Note that one of these recommendations is that the public actively participates in the  decision to set up a drone program.   However, in Alameda County Sheriff’s Office situation, the Sheriff seems to have excluded critics from the process — EFF and the ACLU of Northern California only found out about the press conference from a story in the newspaper.  And I’d go even further here.   When a government agency sets up any program like this, including drones, surveillance cameras, automatic license plate readers, and so on, the public should be involved, there should be regular (e.g., annual) reviews of such programs, and independent evaluations conducted to determine if these programs are meeting the goals set for them.  This can help eliminate wasteful programs and reduce “mission creep.”

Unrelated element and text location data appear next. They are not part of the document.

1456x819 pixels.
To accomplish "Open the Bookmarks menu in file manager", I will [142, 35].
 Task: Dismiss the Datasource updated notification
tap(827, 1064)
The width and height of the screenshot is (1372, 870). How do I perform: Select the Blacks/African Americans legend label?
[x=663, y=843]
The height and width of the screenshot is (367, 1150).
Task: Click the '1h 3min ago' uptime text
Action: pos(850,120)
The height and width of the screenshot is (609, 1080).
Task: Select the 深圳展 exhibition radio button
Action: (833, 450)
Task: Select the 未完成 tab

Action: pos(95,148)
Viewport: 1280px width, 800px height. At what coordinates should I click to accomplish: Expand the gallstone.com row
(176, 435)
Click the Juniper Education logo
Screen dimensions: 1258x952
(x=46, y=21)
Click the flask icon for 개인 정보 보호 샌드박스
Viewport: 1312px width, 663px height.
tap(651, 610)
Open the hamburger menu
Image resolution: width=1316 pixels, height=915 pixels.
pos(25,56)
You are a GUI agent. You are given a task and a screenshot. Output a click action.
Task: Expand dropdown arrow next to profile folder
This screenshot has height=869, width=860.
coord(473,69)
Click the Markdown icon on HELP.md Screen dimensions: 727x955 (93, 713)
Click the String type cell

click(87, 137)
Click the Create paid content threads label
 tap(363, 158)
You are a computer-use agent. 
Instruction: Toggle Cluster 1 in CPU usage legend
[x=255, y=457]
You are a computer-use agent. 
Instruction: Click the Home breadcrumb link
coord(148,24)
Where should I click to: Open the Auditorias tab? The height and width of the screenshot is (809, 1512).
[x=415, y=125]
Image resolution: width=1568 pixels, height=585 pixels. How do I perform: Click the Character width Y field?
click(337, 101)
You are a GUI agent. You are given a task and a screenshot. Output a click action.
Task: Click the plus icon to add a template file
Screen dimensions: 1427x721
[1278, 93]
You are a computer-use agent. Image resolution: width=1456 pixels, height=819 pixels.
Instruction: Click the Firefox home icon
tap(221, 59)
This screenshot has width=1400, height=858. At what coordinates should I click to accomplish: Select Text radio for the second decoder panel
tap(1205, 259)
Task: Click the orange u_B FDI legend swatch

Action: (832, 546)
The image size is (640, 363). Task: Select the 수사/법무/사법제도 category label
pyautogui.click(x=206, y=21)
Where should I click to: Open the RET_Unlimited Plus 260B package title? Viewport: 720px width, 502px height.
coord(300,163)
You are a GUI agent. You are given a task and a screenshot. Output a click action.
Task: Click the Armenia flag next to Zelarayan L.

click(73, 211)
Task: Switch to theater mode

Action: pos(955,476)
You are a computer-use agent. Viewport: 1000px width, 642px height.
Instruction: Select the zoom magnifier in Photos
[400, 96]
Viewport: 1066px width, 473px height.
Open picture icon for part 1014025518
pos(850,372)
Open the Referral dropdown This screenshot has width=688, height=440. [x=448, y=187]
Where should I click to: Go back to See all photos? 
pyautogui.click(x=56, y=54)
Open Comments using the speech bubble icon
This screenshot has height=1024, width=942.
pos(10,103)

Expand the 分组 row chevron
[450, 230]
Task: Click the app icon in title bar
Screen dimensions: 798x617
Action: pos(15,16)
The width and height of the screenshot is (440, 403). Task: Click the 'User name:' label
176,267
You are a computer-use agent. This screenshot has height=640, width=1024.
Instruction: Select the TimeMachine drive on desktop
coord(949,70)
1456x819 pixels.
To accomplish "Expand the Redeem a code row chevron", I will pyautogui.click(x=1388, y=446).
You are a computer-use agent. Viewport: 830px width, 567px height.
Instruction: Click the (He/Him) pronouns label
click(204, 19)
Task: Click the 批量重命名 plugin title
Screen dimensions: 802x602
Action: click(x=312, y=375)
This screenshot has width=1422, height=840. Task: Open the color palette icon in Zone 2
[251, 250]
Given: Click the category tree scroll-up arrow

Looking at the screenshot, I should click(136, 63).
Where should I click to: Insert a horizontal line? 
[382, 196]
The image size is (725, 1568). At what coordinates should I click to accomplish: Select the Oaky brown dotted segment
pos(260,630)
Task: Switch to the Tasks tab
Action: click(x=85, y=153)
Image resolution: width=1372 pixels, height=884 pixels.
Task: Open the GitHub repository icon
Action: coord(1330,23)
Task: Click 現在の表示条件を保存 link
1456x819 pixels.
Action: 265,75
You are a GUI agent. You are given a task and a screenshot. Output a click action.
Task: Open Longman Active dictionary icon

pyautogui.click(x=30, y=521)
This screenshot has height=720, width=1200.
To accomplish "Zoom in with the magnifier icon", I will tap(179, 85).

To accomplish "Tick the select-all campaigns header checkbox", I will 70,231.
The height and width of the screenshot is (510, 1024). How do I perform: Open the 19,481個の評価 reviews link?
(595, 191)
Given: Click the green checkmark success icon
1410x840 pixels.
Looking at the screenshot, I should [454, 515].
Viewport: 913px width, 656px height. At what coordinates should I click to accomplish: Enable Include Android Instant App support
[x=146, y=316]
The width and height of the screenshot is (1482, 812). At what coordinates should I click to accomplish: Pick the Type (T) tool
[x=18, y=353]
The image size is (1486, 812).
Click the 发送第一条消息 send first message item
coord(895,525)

I also want to mention the “public” survey that Sheriff’s office has touted as support for their purchase (given that my day job is actually conducting surveys).  According to the reporting, they did get over three hundred responses.  But this survey clearly suffers from selection bias — the people who responded to the survey aren’t representative of Alameda County residents, but people who attended a “Cop Shop Barbecue” (and paid $12 to do so).

While I wouldn’t necessarily be surprised if a significant number of people are okay with unfettered use of drones, the one poll I’m familiar with actually suggest the opposite.   A Monmouth University poll from 2013 (PDF) showed that three-quarters of respondents wanted law enforcement to have to get a search warrant from a judge before using drones versus only 14% think that law enforcement agencies should be able to decide on their own when to use them.